HARDWORKING - Bob is eager to make Peter a "man of business" while Martha "works hard" as a milliner's apprentice. Dickens' inention is to emphasise that the Cratchit family aren't lazy or unwilling to work to challenge the Victorians who believed poverty was linked to lethargy.
EXCITABLE - they "crammed spoons into their mouths" after preparing the Christmas meal as a family.
THE CRATCHIT FAMILY MAY BE POOR, BUT RICH IN LOVE. OPPOSITE TO SCROOGE, WHO IS RICH; YET LONELY!
THEY ARE PRESENTED AS A PERFECT, GOOD FAMILY. DICKENS IDEALISES THE CRATCHITS SO THAT MIDDLE AND UPPER CLASS READERS ARE MORE LIKELY TO SYMPATHISE THEIR UNFAIR PLACE IN SOCIETY, AND PITY THE FAMILY DURING THEIR GRIEF FOR TINY TIM!
Scrooge at the end...
Scrooge's redemption is foreshadowed throughout the play...
- his father is "so much kinder than he used to be"
- the scene with Belle shows that he is capable of love
- the visions from Stave 2 show that Scrooge wasn't always a "miser"
"SCROOGE REGARDED EVERYONE WITH A DELIGHTED SMILE" -Shows his change from the beginning og the Novella, "if they would rather die, they better do it now and decrease the surplus population"
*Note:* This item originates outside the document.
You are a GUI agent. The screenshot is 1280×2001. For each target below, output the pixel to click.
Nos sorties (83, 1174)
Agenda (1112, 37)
- Shows that each spirit has taught his something, to allow him to embrace Christmas.
- "everyone" - at the start, he "warned all human sympathy" "solitary"
- "delighted" - Scrooge's "oyster" has been opened. Not only is he happy that he appreciates Christmas, he is delighted at the feeling it brings.
He is redemmed by learning the value of empathy...
He fells pity for the "solitary child, neglected by his friends" he feels pity for Tiny Tim ; "Oh no, kind spirit! Say he will be spared" He is then described as a "second Father" to Tiny Tim.